Der Vorschlag des Wirtschaftsministeriums sieht vor, dass Kaufprämien an Käufer von Elektrofahrzeugen und konventionell angetriebenen Autos im Wert von jeweils weniger als 77.350 Euro gezahlt werden. Die Regelung läuft Ende des Jahres aus.

Die Köpfe der mitregierenden Sozialdemokraten (SPD) und der Christdemokraten von Angela Merkel (CDU) werden voraussichtlich am Dienstag das allgemeine Konjunkturpaket vorlegen, das laut einem Medienbericht bis zu 80 Milliarden Euro betragen könnte.
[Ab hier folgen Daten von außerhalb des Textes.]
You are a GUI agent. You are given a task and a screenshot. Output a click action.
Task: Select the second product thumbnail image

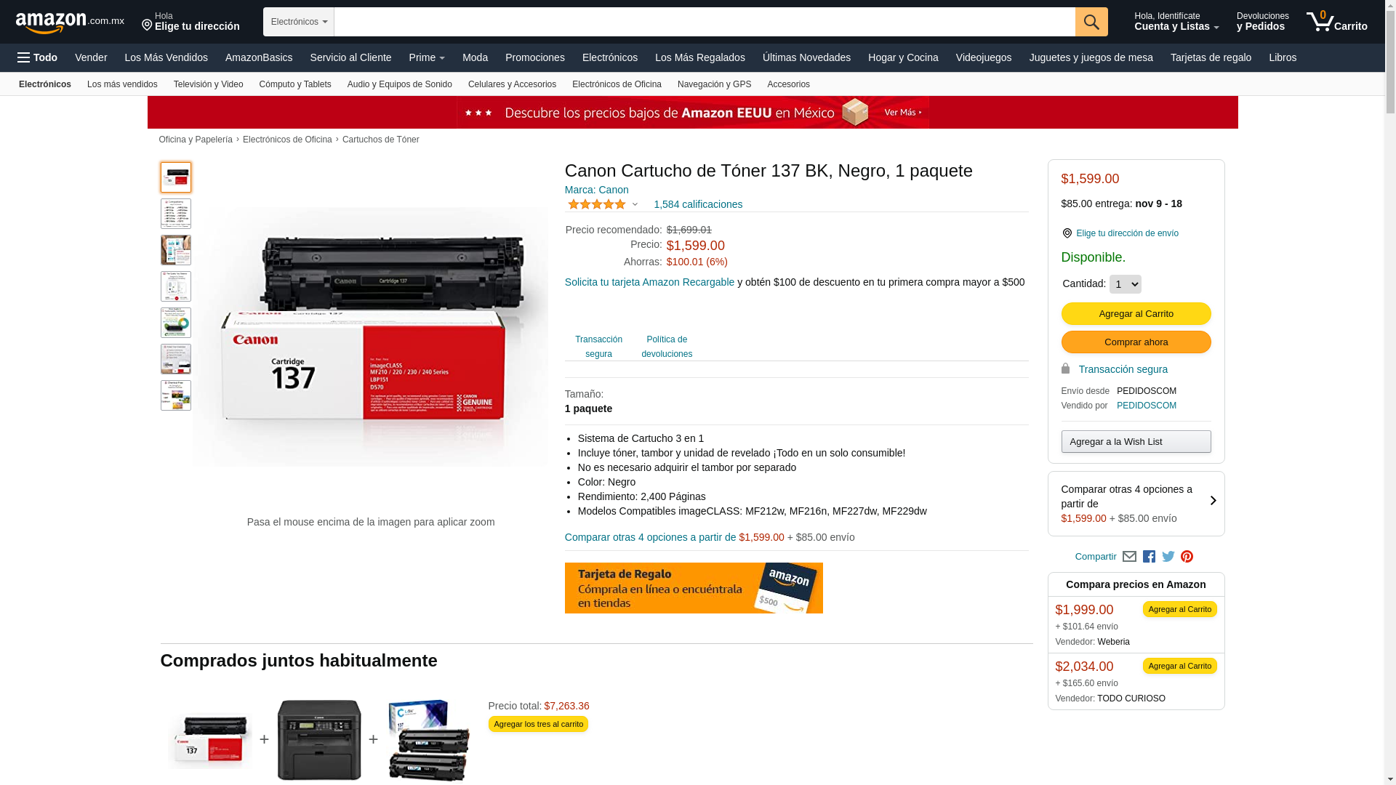[x=176, y=214]
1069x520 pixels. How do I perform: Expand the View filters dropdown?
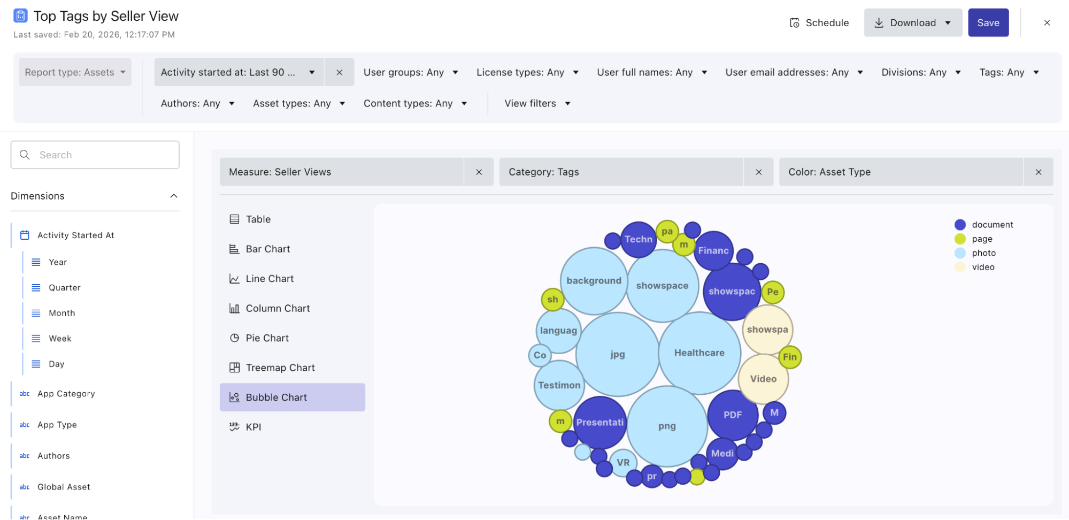pyautogui.click(x=537, y=103)
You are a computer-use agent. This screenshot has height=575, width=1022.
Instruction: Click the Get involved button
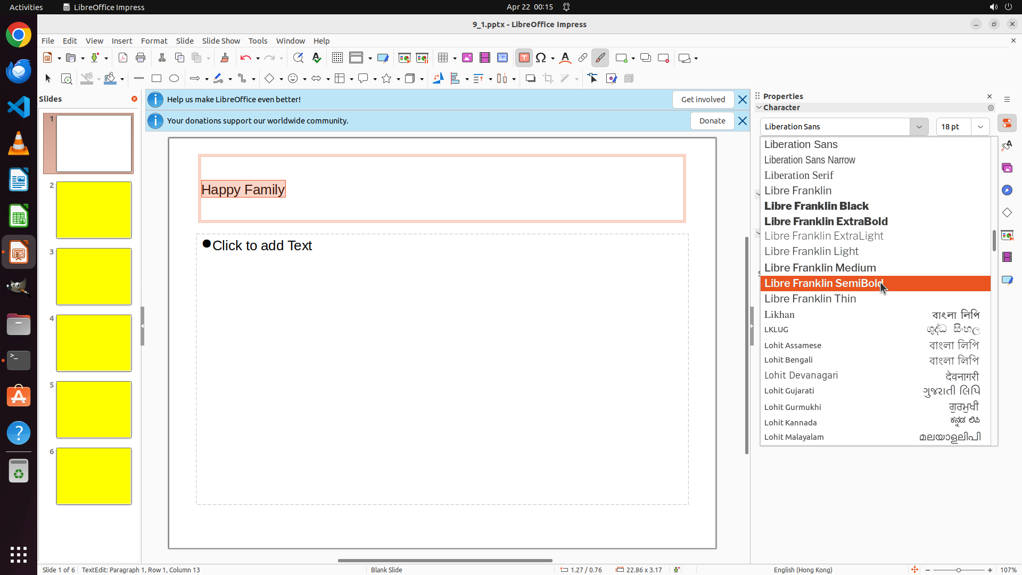tap(703, 100)
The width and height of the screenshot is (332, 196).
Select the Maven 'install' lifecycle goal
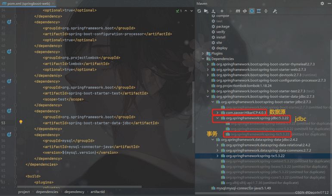pyautogui.click(x=220, y=37)
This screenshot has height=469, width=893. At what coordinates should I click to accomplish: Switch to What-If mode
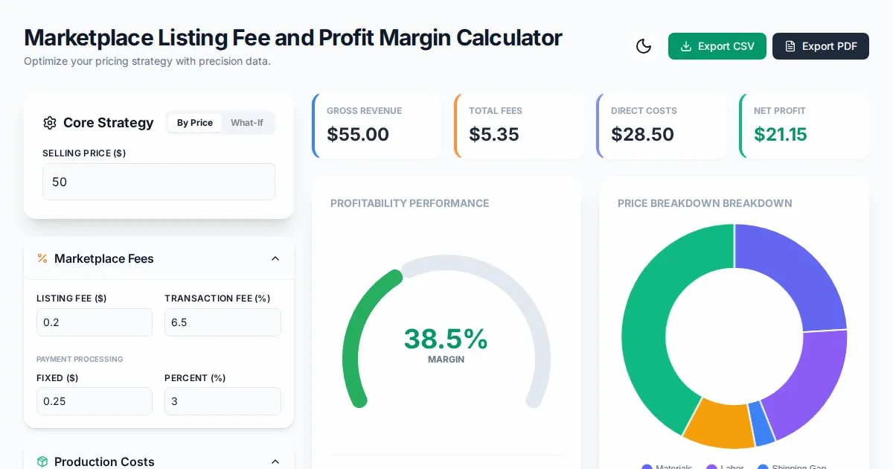(247, 123)
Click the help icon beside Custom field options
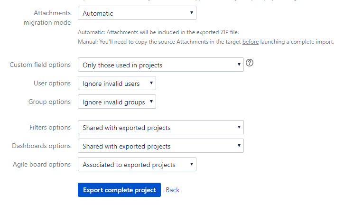Screen dimensions: 344x205 click(x=250, y=63)
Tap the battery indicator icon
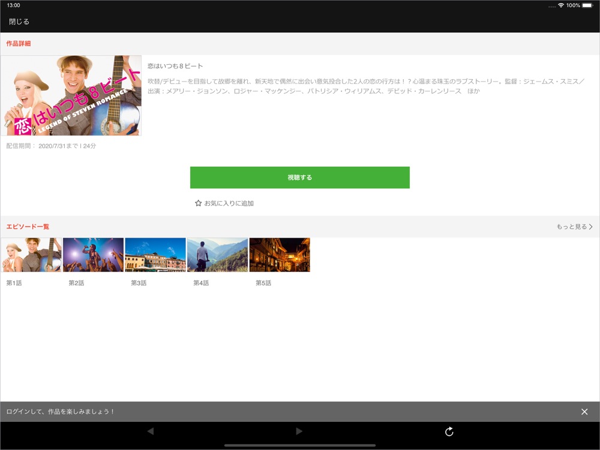 click(588, 5)
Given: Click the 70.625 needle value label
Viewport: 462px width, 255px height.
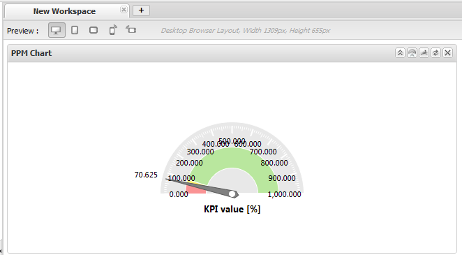Looking at the screenshot, I should 146,175.

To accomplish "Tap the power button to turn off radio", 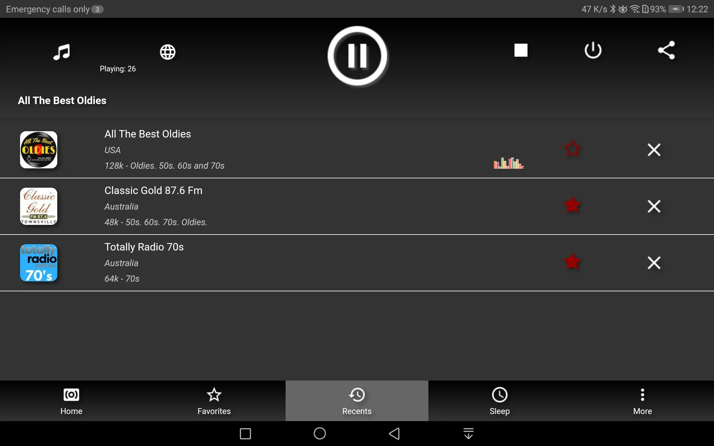I will coord(593,50).
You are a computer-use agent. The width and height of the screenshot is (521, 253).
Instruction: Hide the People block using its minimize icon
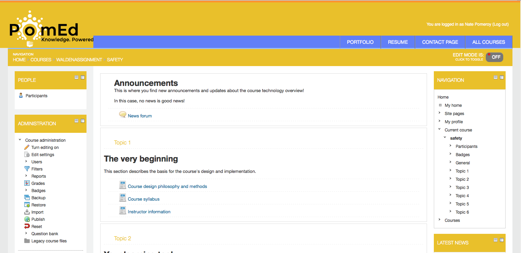coord(77,77)
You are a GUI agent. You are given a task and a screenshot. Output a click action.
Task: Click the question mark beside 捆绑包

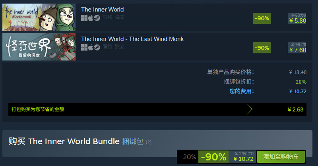tap(148, 142)

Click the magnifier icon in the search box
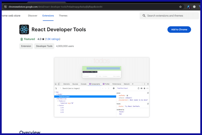[144, 16]
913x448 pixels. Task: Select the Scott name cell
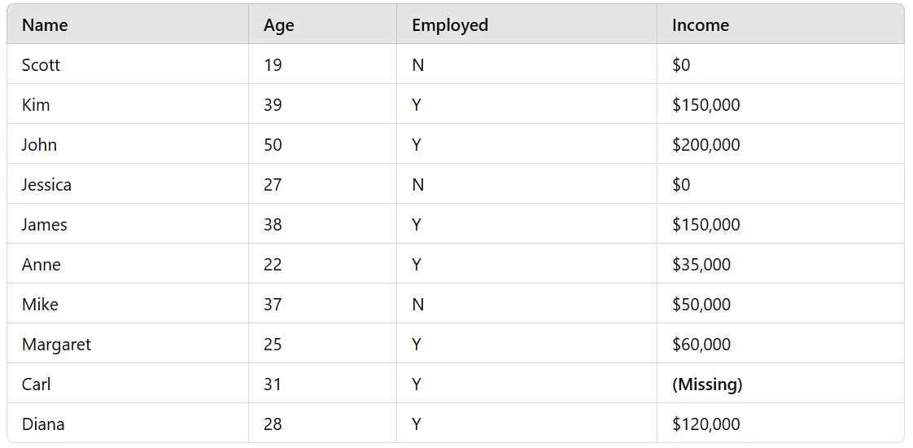click(128, 64)
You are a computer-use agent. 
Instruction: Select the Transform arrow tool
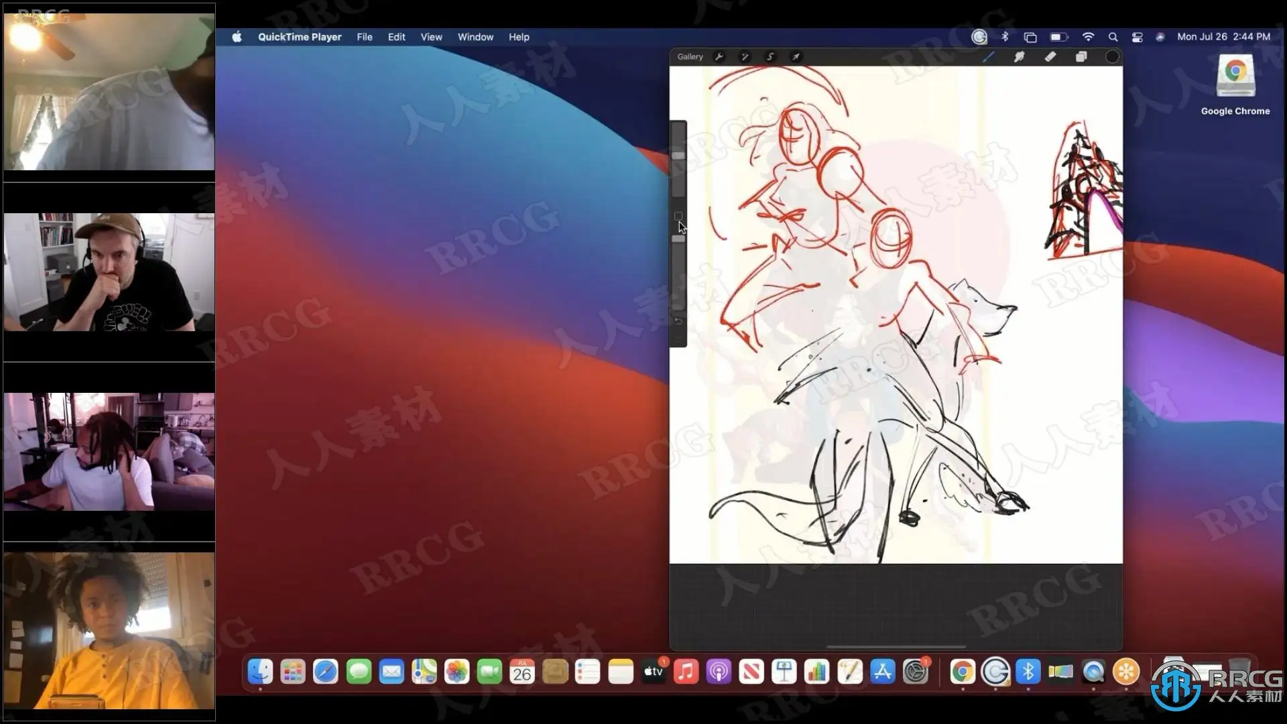[796, 57]
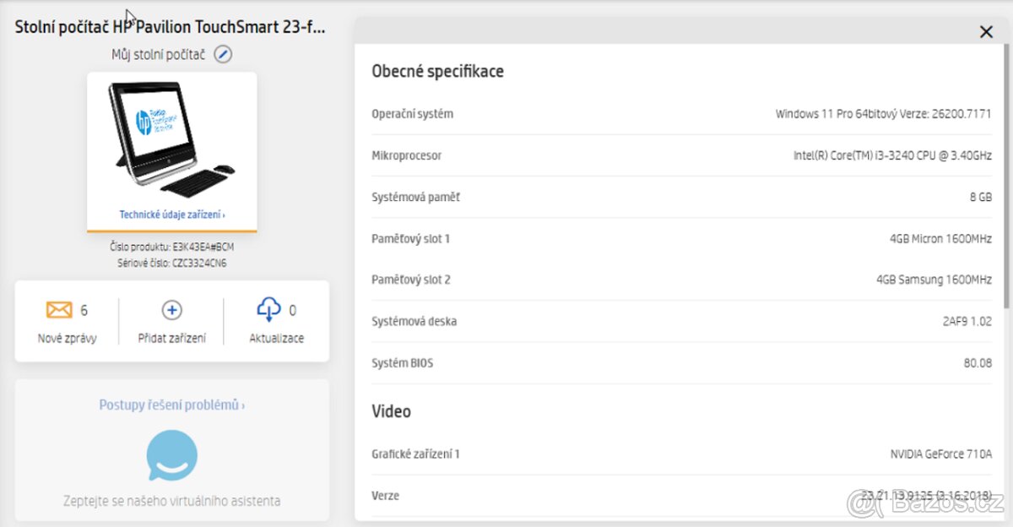
Task: Open the cloud download updates icon
Action: point(268,310)
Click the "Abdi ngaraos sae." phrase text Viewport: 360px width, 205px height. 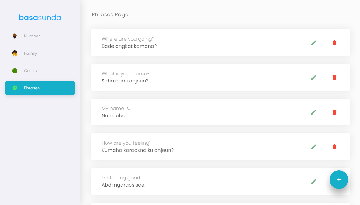pyautogui.click(x=123, y=185)
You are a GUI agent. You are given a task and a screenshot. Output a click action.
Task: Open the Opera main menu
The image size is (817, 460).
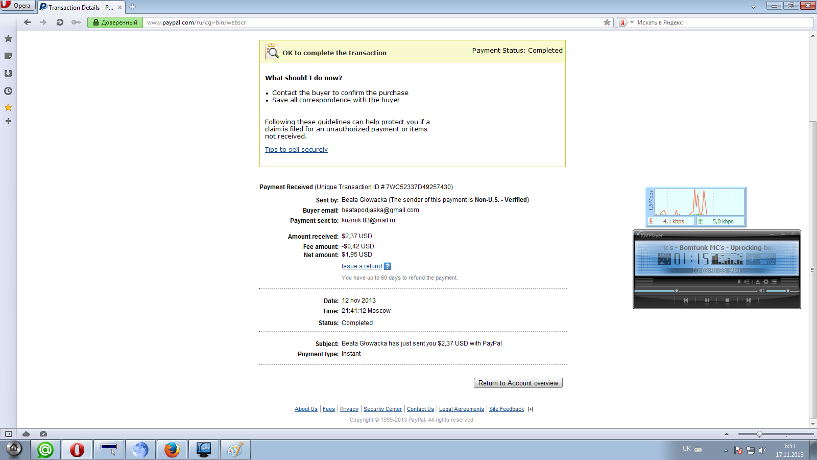tap(17, 6)
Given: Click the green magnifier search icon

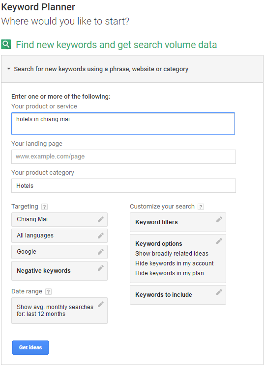Looking at the screenshot, I should (6, 44).
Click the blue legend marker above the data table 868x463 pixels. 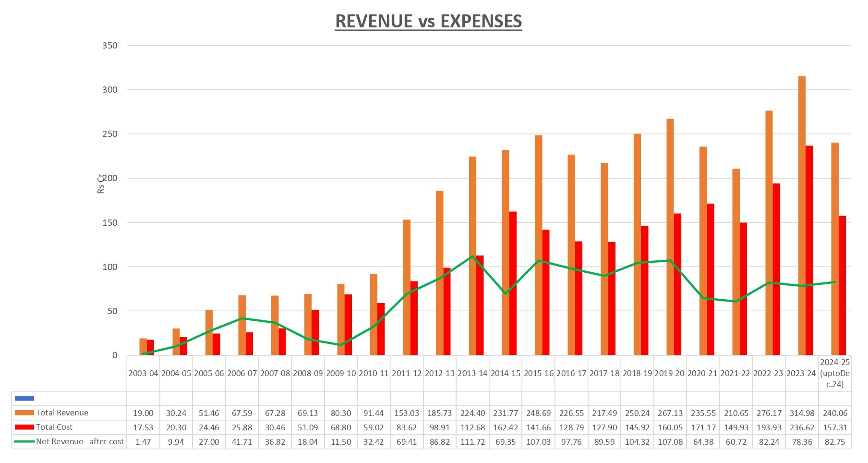(25, 398)
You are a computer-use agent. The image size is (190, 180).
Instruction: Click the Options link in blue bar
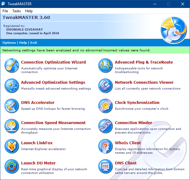[x=9, y=43]
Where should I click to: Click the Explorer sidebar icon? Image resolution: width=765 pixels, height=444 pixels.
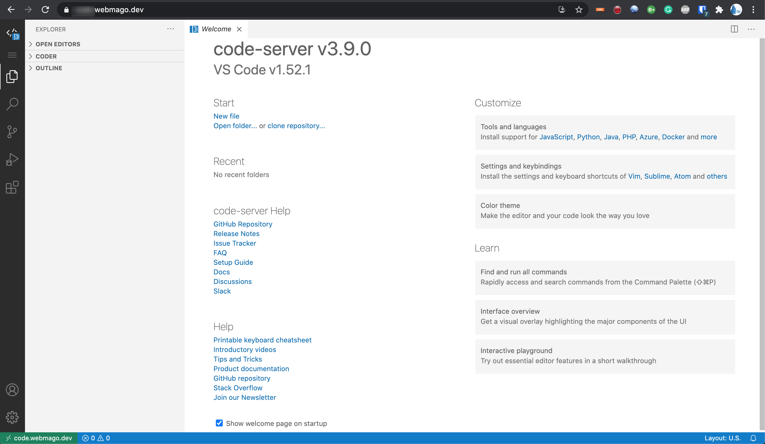pos(12,77)
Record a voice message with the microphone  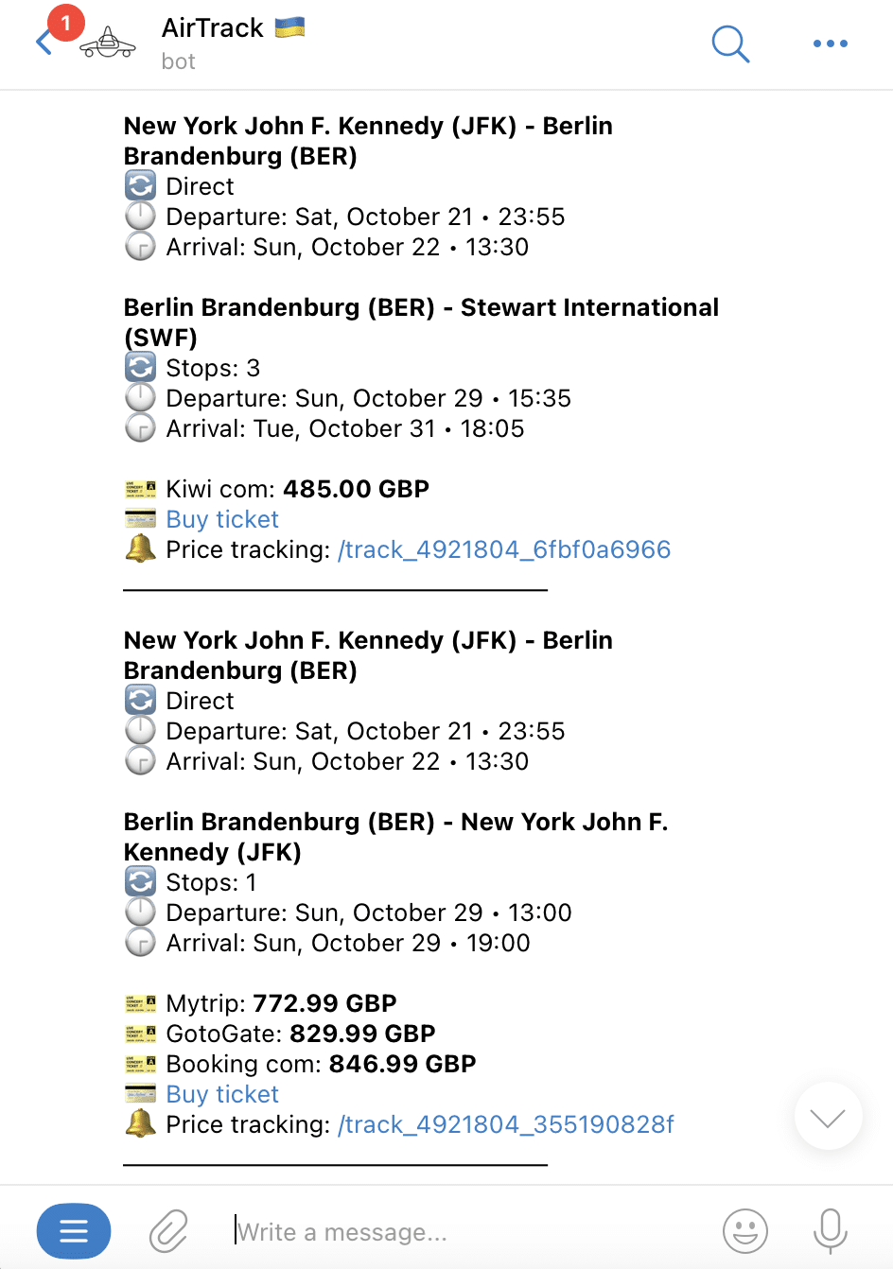pos(830,1231)
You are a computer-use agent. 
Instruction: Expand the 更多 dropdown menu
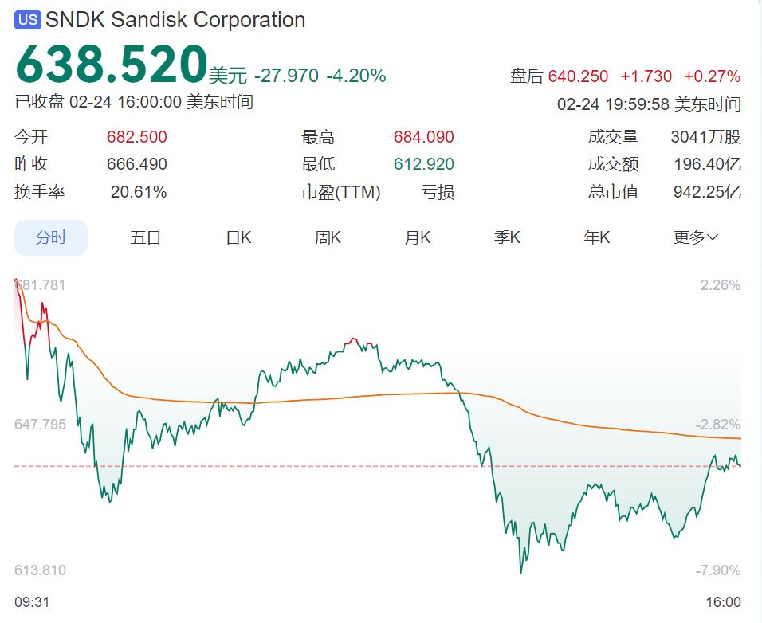[696, 237]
Eine Reihe von politischen Entscheidungsträgern und Branchengruppen haben sich gegen Prämien für Autokäufe ausgesprochen und argumentiert, dass das Konjunkturprogramm die Klimapolitik einhalten und keine einzige Branche bevorzugen sollte. ($ 1 = 0,9011 Euro) (Schreiben von Arno Schuetze Schnitt von David Goodman)

Die Pläne sehen eine Grundprämie von 2.500 Euro pro Fahrzeug vor, die für sparsame Fahrzeuge um 500 Euro aufgestockt wird. Bestehende Incentive-Programme würden für Elektroautos um 1.500 Euro und für Hybride um 750 Euro erhöht.